Rise in STDs locally and nationally sparking major concern
FARGO, N.D. (Valley News Live) - Sexually transmitted infections are on the rise both in the metro and across the country, and it’s sparking major concern with healthcare officials calling on more screenings and better communication on safe sex among partners and families.
The CDC says 2.5 million STI cases were reported nationwide last year with no signs of slowing down.
“We’ve been breaking records in a bad way, but more so in the last couple years. Not to blame everything on COVID, but this is something COVID did not help with,” Dr. Sammantha Kouba, and infectious disease expert at Sanford Health said. “It just effected people’s ability to go in and get tested. Some people were just putting off getting tested especially if they weren’t having any symptoms.”
Syphilis, chlamydia and gonorrhea are the main three health experts say they’re concerned about the most.
“Regardless of your age, regardless of whether or not you think this is something that can happen to you, make sure you’re getting tested on a regular basis and having an open conversation with partners,” she said.
Kouba says while only 50 percent of young adults are likely to use protection, they’re not solely to blame for the concerning spike in infections in the metro.
“We are seeing increased rates in 50 and above. That age group unfortunately is that much more less likely to have safe sex,” Kouba said.
And she adds because most STD cases are asymptomatic, it’s the leading cause of infectious infertility in women.
“In the Fargo-Moorhead area, I’ll hear a lot of people say, ‘Oh, but we don’t have that here.’ Oh no! We have it here!” she said.
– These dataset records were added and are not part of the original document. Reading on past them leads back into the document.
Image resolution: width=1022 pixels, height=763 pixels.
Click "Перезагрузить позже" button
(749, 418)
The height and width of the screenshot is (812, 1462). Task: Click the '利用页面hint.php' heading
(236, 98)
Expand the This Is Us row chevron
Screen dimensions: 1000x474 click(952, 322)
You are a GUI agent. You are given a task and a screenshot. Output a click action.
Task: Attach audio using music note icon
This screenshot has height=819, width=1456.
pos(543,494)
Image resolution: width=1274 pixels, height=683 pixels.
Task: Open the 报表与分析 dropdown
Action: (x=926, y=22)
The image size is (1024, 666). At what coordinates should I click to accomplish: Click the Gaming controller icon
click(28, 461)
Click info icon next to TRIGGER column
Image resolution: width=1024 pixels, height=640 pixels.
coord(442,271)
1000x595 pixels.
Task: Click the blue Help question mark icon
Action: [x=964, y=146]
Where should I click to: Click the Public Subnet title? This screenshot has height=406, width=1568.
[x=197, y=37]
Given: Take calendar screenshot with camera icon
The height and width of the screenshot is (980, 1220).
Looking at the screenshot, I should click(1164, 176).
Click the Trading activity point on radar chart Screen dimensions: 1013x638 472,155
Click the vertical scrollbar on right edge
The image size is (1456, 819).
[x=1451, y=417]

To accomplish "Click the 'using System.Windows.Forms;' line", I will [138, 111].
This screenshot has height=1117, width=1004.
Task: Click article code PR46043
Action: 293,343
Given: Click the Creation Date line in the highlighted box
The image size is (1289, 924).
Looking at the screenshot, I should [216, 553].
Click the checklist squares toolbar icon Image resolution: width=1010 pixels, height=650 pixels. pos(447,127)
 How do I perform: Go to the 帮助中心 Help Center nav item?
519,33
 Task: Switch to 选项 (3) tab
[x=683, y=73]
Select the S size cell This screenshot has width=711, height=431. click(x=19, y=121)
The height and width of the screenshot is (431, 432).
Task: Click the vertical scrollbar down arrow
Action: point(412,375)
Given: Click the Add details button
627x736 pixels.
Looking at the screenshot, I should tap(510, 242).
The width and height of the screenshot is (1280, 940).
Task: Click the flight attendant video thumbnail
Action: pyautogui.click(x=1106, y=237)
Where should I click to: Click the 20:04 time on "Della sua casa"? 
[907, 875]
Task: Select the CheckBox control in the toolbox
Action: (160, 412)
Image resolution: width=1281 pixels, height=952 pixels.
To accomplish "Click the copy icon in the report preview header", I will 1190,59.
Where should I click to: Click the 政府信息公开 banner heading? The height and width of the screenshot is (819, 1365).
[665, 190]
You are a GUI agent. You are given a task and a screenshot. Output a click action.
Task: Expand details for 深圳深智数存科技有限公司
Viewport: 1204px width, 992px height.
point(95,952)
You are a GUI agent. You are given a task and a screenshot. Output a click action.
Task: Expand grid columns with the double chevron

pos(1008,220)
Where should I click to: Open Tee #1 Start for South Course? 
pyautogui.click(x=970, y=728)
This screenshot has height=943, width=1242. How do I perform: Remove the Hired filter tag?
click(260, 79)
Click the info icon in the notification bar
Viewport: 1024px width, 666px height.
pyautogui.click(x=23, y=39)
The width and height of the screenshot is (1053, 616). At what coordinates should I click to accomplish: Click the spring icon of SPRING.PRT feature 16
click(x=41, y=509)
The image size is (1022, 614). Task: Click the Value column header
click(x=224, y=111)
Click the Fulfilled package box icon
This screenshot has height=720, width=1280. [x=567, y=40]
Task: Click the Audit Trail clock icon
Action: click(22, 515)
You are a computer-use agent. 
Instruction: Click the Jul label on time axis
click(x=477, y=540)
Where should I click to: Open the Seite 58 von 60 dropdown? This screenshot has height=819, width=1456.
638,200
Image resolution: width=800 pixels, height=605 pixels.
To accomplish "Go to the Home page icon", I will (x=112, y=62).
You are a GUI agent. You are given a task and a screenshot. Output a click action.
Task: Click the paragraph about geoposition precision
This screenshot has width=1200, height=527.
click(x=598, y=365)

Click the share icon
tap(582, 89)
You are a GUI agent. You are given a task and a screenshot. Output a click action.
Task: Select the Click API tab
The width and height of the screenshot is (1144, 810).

Kouba went on to de-bunk the well-known myth birth control protects from STIs, but Kouba assures that couldn’t be further from the truth.
Kouba suggests getting tested every time you have unprotected sex, and adds it’s time for people to get back to routine check-ups and taking preventative measures like using a condom.
Experts say many STDs are treatable or curable with medication but if the spread continues there could be roadblocks as research has found treatment-resistant strains.